** Start **

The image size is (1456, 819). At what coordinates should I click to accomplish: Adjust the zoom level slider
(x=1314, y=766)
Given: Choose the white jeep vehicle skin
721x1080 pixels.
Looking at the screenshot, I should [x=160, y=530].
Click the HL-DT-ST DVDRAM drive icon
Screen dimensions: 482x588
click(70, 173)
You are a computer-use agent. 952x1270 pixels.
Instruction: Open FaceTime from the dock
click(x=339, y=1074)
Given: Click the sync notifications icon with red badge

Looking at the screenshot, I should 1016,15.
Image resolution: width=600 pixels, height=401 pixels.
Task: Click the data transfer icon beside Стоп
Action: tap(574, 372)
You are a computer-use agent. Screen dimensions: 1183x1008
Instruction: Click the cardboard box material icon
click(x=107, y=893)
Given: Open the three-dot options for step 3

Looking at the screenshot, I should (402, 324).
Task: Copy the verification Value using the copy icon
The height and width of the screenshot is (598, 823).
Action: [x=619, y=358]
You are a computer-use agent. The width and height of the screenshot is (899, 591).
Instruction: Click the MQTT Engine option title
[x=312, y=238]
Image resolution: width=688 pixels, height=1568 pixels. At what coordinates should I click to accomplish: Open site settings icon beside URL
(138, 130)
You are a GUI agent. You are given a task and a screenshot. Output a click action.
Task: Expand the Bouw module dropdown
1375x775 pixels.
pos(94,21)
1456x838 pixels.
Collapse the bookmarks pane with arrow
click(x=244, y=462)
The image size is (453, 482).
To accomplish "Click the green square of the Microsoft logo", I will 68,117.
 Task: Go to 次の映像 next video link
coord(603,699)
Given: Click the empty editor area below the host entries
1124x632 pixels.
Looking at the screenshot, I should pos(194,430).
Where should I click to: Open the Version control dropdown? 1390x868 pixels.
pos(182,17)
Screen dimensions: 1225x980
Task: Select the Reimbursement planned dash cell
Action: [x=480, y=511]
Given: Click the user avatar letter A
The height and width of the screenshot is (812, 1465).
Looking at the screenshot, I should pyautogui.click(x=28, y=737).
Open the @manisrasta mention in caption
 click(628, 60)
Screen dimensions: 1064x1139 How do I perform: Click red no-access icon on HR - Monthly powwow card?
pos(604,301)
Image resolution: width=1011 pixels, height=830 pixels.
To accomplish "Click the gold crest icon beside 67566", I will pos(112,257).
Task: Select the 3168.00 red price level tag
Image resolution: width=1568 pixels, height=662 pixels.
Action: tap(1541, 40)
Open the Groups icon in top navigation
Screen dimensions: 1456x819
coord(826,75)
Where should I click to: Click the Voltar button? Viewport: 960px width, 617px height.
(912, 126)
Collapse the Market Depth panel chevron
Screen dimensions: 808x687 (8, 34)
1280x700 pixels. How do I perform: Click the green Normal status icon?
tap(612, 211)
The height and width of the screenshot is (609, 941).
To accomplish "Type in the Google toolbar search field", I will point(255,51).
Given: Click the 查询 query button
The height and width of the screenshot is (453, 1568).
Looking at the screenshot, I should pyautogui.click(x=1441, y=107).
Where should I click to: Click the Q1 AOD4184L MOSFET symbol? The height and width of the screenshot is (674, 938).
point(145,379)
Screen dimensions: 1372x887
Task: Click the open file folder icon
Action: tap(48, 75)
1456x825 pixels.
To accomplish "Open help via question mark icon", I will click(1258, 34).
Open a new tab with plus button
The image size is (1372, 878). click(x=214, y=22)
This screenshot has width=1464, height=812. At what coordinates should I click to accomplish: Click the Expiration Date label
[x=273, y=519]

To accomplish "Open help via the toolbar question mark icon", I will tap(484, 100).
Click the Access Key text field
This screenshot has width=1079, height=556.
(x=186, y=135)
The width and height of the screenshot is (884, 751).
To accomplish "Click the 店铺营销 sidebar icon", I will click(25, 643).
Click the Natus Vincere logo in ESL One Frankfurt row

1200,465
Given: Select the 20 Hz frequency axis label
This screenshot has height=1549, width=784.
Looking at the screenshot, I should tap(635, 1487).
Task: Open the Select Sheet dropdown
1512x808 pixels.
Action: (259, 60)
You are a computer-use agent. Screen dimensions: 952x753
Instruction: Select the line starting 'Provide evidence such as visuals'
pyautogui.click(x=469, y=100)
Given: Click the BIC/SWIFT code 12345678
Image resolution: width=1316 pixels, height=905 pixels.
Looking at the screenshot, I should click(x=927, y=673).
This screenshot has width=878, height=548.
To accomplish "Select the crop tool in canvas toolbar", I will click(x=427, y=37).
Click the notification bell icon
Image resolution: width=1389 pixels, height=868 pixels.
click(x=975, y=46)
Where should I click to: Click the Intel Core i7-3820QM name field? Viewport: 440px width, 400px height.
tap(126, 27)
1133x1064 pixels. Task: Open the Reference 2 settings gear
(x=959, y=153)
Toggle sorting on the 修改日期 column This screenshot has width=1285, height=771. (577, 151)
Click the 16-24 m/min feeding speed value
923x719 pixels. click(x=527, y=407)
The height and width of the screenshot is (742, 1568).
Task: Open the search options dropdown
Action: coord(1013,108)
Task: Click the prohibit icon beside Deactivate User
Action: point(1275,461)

** End **

[What to produce] Give as a JSON list of strings, one per line, the items from the line containing "Open the Groups icon in top navigation" through the line containing "should pyautogui.click(x=1441, y=107).", leaving out any blank lines.

[Solved exercise]
[
  "Open the Groups icon in top navigation",
  "Screen dimensions: 1456x819",
  "coord(826,75)",
  "Where should I click to: Click the Voltar button? Viewport: 960px width, 617px height.",
  "(912, 126)",
  "Collapse the Market Depth panel chevron",
  "Screen dimensions: 808x687 (8, 34)",
  "1280x700 pixels. How do I perform: Click the green Normal status icon?",
  "tap(612, 211)",
  "The height and width of the screenshot is (609, 941).",
  "To accomplish \"Type in the Google toolbar search field\", I will point(255,51).",
  "Given: Click the 查询 query button",
  "The height and width of the screenshot is (453, 1568).",
  "Looking at the screenshot, I should pyautogui.click(x=1441, y=107)."
]